**Work instructions:** Each line of the data that includes "node" must be copied.

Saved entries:

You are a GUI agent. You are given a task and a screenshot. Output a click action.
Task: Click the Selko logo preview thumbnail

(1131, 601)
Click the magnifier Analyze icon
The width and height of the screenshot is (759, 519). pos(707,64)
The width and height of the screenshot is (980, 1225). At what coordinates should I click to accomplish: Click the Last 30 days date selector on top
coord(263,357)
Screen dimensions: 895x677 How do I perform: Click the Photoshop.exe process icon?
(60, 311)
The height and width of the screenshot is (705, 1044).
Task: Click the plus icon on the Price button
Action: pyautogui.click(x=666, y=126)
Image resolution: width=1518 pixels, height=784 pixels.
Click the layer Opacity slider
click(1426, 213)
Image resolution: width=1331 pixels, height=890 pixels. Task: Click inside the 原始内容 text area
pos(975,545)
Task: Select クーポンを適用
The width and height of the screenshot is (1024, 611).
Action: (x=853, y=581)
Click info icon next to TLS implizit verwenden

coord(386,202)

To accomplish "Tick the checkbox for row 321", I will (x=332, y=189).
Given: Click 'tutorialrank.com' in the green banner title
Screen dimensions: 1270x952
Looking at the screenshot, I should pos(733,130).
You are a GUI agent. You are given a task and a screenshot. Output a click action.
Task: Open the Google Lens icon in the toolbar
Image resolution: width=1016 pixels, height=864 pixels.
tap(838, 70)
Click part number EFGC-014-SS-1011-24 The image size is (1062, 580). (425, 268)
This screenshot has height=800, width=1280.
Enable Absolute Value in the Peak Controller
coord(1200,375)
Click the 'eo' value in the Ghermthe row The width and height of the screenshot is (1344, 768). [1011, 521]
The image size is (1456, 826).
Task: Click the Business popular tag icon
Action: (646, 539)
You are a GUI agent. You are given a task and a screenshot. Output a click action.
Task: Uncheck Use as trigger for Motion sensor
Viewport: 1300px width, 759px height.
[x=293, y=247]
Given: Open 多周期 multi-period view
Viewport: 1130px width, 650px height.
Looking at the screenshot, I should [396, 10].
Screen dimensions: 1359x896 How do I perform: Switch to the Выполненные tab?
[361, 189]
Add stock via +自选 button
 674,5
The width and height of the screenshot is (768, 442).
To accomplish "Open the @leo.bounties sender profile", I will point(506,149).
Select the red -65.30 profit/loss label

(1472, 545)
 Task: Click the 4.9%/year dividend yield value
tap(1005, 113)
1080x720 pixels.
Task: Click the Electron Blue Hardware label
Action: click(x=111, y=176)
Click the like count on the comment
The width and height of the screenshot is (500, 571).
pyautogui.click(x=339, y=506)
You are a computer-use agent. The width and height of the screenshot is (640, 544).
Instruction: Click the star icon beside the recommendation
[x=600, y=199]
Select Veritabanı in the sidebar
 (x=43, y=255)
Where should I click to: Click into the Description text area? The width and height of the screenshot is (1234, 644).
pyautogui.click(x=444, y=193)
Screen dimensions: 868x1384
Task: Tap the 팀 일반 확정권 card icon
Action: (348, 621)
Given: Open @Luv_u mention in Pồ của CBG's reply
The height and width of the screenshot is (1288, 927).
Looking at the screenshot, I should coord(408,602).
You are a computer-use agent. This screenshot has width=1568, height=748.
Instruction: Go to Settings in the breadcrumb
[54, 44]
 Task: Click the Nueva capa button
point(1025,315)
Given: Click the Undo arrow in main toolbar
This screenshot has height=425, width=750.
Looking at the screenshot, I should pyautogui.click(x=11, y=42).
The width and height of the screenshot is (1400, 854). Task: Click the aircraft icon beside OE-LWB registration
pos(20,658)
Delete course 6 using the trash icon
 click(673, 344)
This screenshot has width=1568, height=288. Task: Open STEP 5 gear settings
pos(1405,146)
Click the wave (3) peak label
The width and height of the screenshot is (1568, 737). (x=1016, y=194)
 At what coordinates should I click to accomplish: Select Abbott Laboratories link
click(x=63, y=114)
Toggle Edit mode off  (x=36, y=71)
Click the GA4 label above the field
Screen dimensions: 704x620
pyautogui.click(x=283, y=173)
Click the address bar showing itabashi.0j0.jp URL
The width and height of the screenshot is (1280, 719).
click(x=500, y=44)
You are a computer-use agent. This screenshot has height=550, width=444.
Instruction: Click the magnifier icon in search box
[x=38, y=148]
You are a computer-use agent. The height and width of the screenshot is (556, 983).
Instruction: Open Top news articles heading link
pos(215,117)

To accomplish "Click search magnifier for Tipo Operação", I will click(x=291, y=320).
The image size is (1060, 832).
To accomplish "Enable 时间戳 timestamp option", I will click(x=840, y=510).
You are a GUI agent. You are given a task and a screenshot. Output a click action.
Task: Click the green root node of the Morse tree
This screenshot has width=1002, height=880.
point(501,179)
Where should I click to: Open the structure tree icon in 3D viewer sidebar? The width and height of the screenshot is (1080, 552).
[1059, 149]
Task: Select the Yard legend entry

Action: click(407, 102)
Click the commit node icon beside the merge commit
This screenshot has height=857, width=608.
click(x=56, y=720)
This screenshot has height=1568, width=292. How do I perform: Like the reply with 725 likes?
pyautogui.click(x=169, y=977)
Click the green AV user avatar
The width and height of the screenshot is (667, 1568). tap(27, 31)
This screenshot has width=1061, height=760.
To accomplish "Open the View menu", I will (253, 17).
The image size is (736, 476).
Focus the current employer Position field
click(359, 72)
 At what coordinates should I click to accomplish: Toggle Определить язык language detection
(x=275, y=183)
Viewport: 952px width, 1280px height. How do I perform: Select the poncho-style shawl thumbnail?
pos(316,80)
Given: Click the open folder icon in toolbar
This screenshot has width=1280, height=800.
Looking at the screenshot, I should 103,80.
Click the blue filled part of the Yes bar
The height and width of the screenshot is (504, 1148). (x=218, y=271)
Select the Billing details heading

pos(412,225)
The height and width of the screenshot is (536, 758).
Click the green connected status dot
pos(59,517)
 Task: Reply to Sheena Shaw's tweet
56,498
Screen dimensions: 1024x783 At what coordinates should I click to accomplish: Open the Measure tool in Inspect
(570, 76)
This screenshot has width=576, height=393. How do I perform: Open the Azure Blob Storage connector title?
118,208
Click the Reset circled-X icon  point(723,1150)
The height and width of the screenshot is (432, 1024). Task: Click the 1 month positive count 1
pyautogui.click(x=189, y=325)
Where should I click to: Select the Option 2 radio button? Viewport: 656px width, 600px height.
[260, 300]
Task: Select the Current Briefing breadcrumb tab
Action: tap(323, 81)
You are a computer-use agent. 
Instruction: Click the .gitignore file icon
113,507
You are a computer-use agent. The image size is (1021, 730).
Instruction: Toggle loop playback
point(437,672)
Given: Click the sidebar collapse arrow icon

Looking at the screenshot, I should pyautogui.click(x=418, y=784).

**Response to the task:**
Task: Click the green root node of the Morse tree
Click the commit node icon beside the merge commit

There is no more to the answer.